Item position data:
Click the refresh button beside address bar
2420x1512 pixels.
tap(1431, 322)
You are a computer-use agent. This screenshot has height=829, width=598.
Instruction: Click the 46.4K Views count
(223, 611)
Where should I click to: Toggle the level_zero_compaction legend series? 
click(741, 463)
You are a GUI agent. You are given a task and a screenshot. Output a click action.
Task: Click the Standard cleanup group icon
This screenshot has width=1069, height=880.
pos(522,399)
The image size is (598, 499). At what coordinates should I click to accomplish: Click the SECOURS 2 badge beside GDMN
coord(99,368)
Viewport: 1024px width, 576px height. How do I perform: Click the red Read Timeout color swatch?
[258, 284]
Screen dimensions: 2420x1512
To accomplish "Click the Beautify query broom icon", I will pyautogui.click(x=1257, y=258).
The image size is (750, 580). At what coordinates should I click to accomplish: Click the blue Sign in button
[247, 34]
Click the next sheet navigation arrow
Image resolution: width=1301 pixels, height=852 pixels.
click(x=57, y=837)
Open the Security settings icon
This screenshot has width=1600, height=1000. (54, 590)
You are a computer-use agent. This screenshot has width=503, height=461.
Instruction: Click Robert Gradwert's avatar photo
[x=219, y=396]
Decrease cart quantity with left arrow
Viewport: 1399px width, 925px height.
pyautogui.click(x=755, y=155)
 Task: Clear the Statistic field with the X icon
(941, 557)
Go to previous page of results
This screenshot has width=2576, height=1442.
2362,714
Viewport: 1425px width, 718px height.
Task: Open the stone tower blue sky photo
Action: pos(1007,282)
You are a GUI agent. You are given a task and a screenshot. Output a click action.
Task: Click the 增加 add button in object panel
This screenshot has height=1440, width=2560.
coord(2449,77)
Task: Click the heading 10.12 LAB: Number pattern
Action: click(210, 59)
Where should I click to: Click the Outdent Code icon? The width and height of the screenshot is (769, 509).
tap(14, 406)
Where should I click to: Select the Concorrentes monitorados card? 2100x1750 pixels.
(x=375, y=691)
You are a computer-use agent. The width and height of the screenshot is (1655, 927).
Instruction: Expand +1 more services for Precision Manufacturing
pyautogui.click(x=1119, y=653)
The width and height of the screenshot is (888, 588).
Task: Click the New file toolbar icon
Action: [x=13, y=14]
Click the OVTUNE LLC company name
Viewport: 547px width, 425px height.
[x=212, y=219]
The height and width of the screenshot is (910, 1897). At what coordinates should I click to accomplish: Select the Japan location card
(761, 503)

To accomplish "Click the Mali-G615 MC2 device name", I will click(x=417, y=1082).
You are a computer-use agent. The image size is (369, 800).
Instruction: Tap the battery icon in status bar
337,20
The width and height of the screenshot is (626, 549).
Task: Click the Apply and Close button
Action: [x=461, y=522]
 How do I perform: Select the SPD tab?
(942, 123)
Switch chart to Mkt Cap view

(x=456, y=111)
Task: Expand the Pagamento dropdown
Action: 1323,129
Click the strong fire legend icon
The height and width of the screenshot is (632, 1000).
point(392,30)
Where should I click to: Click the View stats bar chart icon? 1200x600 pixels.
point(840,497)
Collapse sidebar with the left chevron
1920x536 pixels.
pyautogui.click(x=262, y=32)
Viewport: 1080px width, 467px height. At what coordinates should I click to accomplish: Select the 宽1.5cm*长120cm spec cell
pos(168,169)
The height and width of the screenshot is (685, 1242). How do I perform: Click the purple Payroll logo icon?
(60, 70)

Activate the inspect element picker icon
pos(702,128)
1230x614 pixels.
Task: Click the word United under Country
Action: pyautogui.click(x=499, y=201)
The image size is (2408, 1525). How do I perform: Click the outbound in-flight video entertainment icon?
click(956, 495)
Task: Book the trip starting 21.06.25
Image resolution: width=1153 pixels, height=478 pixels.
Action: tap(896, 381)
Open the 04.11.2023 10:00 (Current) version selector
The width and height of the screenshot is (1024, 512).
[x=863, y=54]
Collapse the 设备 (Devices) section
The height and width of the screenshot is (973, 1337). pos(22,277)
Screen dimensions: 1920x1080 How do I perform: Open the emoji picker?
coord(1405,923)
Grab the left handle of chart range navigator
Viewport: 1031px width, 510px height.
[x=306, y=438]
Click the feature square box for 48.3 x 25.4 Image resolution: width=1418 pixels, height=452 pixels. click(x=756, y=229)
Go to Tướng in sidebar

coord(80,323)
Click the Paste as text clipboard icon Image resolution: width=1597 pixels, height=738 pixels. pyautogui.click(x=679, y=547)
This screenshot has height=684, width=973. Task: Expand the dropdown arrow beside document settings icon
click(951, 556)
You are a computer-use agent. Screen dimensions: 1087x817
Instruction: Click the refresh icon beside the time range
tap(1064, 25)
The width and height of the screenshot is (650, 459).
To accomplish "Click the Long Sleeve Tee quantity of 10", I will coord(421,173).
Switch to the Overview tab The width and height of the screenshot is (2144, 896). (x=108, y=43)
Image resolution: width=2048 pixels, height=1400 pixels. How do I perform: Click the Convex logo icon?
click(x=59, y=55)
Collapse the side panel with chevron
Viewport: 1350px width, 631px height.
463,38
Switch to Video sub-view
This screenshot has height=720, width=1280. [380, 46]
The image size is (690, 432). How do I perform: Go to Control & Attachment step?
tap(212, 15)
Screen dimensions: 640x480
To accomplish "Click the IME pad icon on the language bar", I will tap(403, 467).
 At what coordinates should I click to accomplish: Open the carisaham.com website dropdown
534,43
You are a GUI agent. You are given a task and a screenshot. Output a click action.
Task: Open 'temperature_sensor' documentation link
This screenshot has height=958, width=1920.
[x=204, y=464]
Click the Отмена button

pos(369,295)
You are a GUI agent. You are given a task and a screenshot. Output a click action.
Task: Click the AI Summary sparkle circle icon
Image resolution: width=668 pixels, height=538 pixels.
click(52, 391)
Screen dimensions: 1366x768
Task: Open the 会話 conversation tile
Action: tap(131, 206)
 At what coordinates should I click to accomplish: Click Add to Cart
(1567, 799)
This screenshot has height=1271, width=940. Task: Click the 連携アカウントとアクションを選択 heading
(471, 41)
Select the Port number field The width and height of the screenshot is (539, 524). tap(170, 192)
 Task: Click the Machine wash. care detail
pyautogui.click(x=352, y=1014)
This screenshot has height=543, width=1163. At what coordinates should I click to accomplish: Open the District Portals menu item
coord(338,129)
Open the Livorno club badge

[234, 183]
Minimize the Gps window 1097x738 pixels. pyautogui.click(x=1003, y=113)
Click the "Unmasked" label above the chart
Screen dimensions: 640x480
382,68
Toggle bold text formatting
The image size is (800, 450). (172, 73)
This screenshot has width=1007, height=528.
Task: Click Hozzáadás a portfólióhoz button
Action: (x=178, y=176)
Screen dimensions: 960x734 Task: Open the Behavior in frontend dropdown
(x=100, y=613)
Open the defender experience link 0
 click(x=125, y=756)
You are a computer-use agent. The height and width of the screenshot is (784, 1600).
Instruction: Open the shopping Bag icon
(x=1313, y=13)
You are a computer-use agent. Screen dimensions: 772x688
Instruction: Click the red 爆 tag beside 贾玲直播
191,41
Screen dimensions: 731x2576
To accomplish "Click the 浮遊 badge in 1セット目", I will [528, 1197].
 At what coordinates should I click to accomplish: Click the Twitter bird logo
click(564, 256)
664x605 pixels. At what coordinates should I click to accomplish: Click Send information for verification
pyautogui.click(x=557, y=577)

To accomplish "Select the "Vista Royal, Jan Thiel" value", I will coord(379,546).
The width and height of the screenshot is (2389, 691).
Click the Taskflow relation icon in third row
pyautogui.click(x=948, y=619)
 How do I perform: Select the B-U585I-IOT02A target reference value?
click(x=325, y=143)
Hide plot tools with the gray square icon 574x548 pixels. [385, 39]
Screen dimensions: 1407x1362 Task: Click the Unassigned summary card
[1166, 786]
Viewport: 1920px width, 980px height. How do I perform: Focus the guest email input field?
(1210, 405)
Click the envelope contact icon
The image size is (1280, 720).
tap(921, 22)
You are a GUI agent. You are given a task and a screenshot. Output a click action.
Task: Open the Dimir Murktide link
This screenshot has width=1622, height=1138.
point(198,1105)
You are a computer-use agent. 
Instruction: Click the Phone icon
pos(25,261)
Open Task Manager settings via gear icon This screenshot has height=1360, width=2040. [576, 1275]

## Exercise details:
Report every line of the data above that contains the string "name".

## Exercise answer:
Click the OVTUNE LLC company name
To accomplish "Click the Mali-G615 MC2 device name", I will click(x=417, y=1082).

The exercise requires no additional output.